_Tareas pendientes_:
1. Reescribe el tramo del listado que va desde su comienzo hasta la línea que contiene "click(x=767, y=566)", ambas incluidas, y sustituye "Firmware Version" por "Software Version" sin cambiar nada más.
2. Prolonga el texto sobre el descenso y la ascensión de Cristo a partir de su última oración.

En otra dificultad, se dice: «El que sube al cielo es el mismo que bajó, según aquellas palabras de San Juan: «Nadie sube al cielo sino el que bajó del cielo» (Jn 3, 13); y de San Pablo: «El que descendió es el mismo que subió» (Ef 4, 10). Pero Cristo descendió del cielo, no en cuanto hombre, sino en cuanto Dios, pues su naturaleza humana no estuvo antes en el cielo, sino la naturaleza divina. Luego parece que Cristo subió al cielo en cuanto Dios»[10].

Reconoce Santo Tomás en la correspondiente respuesta: «El mismo el que asciende y el que desciende. Pues dice San Agustín: «¿Quién es el que desciende? Dios hombre. ¿Quién es el que asciende? El mismo Dios hombre» (Pseudo- San Agustín, Serm. 176)». Explícitamente se declara que Cristo –el Mesías, el ungido, nombre propio de Jesús– descendió y ascendió, aunque, en cuanto hombre y, por tanto, con una naturaleza humana, no estuvo antes de su ascenso en el cielo.

Sin embargo, Santo Tomás reconoce que la afirmación de San Agustín es verdadera, porque de dos maneras se le atribuye a Cristo el descender. De una cuando se habla de su bajada del cielo. Lo cual se atribuye a Dioshombre en cuanto Dios».

Precisa a continuación que: «Este descendimiento no debe entenderse en el sentido de movimiento local, sino en el sentido de su «anonadamiento» o abatimiento, mediante el cual «existiendo en la forma de Dios, tomó la forma de siervo» (cf. Flp 2,6-7). Y como se dice haberse anonado, no porque haya perdido nada de su plenitud, sino porque tomó nuestra pequeñez, así se dice que descendió del cielo, no porque haya abandonado el cielo, sino porque tomó la naturaleza humana en unidad de persona».[11] La persona divina y única de Cristo, con su naturaleza divina asumió, en el primer momento de la Encarnación una naturaleza humana, la unió a la naturaleza de Dios y con la que también subsiste.

_Listado dado_:

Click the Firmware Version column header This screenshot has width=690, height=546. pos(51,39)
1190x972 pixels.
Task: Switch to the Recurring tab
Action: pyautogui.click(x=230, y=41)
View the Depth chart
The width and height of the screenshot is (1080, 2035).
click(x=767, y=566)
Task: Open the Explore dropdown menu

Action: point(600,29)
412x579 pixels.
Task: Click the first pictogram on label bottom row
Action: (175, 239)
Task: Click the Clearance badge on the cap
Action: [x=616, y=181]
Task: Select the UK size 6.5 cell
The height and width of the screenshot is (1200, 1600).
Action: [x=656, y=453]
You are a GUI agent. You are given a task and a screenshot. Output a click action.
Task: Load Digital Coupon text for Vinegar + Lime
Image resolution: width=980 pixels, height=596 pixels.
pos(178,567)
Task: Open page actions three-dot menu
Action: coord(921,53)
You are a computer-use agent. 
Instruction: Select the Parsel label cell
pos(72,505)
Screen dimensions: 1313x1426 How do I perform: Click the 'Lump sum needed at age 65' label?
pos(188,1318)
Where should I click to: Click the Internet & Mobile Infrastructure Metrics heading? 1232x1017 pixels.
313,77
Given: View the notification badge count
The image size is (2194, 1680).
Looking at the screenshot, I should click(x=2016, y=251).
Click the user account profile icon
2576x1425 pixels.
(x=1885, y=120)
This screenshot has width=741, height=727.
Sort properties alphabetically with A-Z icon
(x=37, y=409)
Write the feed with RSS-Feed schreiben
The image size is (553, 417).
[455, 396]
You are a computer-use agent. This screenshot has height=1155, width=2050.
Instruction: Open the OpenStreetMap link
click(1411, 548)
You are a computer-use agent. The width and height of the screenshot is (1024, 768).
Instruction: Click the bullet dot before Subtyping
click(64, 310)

_Problemas resueltos_:
1.
Click the Software Version column header This screenshot has width=690, height=546. pos(51,39)
1190x972 pixels.
Task: Switch to the Recurring tab
Action: pyautogui.click(x=230, y=41)
View the Depth chart
The width and height of the screenshot is (1080, 2035).
click(x=767, y=566)

2.
Al comentar estas palabras citadas de San Pablo, escribe Santo Tomás: «Dos cosas, propone tocantes a la dignidad de Cristo. Una la verdad e igualdad de su naturaleza» o forma. Existen en Cristo dos naturalezas, la humana creada y la divina, y, por esto es verdadero Dios y verdadero hombre.

Otra, porque Cristo: «como dice San Pablo «no tuvo a usurpación juzgar ser igual a Dios» (Flp 2, 6), puesto que está en la forma de Dios y conoce bien su naturaleza. Y por conocer esto se dice en el Evangelio de San Juan. «que se hace igual a Dios» (Jn 5, 18); más eso no fue rapiña o robo con violencia, como cuando el diablo y el hombre querían tal igualdad. «Semejante seré al Altísimo» (Is 14, 14); «seréis como dioses» (Gn 3, 5); que esta sí fue rapiña, usurpación, latrocinio, y por dar satisfacción de ella bajo Cristo. «lo que no robó, lo pagaba entonces» (Sal 68, 5)».

Al escribir San Pablo seguidamente: ««se anonadó a sí mismo» (Flp 2, 7), al decir esto elogia la humildad de Cristo, que así se humilló hasta anonadarse en el misterio de la Encarnación y en el misterio de la Pasión. Cuanto a lo primero pone la humillación y su modo. Dice: «no obstante tal dignidad, anonadóse a sí mismo» (Flp 2, 7). Más esto ¿quiere decir que estando lleno de la divinidad quedó vacío de ella? No, porque si tomó lo que no era, permaneció lo que era».

Se unió una naturaleza humana, pero sin dejar su naturaleza divina. «Porque así como descendió del cielo, no porque dejase de estar en él, más porque de nuevo modo empezó a estar en la tierra; lo mismo se anonadó, no dejando. su divina naturaleza, sino tomando la humana».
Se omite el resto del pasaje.